WHAT THE TASK REQUIRES:
Copy exactly the lines from the first line of the records below through the line containing "Search (579, 158)", including both, and nothing else.

STUDY MATERIAL:
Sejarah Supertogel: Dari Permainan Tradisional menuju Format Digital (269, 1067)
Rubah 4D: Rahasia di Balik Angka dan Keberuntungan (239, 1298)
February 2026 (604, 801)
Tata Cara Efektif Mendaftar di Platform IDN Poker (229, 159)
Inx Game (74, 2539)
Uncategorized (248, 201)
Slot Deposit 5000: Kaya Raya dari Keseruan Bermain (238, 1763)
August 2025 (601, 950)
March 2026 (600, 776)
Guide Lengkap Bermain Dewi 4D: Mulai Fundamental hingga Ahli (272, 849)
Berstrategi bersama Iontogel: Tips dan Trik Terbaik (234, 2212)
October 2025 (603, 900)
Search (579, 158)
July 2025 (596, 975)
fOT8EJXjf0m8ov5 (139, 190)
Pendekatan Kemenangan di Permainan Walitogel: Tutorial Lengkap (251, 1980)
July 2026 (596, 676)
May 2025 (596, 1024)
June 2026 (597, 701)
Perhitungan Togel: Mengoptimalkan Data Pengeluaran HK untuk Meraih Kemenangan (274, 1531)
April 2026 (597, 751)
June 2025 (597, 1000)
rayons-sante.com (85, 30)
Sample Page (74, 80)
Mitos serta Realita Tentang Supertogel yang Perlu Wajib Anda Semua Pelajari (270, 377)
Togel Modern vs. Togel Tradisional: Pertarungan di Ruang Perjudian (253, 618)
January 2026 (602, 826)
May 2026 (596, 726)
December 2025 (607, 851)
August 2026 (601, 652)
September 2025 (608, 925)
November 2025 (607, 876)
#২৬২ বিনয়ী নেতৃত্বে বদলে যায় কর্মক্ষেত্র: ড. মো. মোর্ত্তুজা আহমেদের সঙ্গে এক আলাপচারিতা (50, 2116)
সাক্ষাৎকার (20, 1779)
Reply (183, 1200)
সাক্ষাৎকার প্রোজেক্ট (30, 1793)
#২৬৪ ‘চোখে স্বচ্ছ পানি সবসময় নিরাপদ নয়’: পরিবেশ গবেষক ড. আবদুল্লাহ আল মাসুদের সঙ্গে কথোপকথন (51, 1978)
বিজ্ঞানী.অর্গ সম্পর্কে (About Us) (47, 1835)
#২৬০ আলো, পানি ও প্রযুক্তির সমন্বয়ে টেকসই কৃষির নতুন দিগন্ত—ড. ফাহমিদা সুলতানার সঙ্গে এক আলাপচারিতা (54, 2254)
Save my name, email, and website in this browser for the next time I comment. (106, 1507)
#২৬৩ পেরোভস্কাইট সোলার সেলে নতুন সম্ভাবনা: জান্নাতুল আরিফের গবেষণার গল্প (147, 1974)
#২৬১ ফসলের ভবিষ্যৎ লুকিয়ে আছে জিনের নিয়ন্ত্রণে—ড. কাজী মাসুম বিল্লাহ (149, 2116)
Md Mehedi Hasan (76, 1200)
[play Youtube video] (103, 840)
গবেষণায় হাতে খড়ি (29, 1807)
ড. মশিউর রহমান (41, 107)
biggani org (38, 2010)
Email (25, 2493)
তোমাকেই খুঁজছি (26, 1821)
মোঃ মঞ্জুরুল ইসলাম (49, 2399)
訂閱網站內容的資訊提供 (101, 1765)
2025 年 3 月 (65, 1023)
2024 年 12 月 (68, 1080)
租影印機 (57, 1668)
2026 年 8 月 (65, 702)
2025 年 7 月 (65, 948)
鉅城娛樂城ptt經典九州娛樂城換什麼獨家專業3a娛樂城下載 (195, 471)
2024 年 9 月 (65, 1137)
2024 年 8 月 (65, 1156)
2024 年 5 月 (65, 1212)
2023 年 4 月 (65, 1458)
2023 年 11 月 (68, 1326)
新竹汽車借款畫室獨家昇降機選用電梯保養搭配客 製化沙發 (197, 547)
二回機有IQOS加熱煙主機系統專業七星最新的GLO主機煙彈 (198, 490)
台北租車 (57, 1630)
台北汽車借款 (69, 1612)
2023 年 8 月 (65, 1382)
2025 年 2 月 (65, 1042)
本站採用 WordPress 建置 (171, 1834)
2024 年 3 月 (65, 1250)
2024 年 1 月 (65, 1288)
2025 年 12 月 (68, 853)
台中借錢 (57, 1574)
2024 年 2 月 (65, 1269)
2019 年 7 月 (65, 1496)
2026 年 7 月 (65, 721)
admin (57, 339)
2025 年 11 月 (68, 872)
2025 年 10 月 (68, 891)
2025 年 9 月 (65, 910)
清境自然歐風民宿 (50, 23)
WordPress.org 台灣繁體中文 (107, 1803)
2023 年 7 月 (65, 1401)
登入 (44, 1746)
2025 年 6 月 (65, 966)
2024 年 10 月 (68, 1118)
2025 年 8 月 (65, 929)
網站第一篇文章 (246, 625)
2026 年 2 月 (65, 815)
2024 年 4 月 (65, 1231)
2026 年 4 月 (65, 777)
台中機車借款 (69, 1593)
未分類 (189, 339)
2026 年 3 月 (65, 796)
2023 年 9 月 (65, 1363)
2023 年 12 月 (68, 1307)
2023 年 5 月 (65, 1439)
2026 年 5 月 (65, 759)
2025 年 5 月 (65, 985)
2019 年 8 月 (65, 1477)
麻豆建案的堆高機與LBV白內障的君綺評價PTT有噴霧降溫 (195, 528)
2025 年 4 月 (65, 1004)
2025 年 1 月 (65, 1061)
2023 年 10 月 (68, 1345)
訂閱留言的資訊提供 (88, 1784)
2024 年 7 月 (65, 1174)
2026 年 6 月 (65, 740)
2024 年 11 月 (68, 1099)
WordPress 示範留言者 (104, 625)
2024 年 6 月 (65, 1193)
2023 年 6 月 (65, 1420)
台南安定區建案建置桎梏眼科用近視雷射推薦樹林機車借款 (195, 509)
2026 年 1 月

SOLUTION FOR THIS PROBLEM:
Sejarah Supertogel: Dari Permainan Tradisional menuju Format Digital (269, 1067)
Rubah 4D: Rahasia di Balik Angka dan Keberuntungan (239, 1298)
February 2026 (604, 801)
Tata Cara Efektif Mendaftar di Platform IDN Poker (229, 159)
Inx Game (74, 2539)
Uncategorized (248, 201)
Slot Deposit 5000: Kaya Raya dari Keseruan Bermain (238, 1763)
August 2025 (601, 950)
March 2026 (600, 776)
Guide Lengkap Bermain Dewi 4D: Mulai Fundamental hingga Ahli (272, 849)
Berstrategi bersama Iontogel: Tips dan Trik Terbaik (234, 2212)
October 2025 (603, 900)
Search (579, 158)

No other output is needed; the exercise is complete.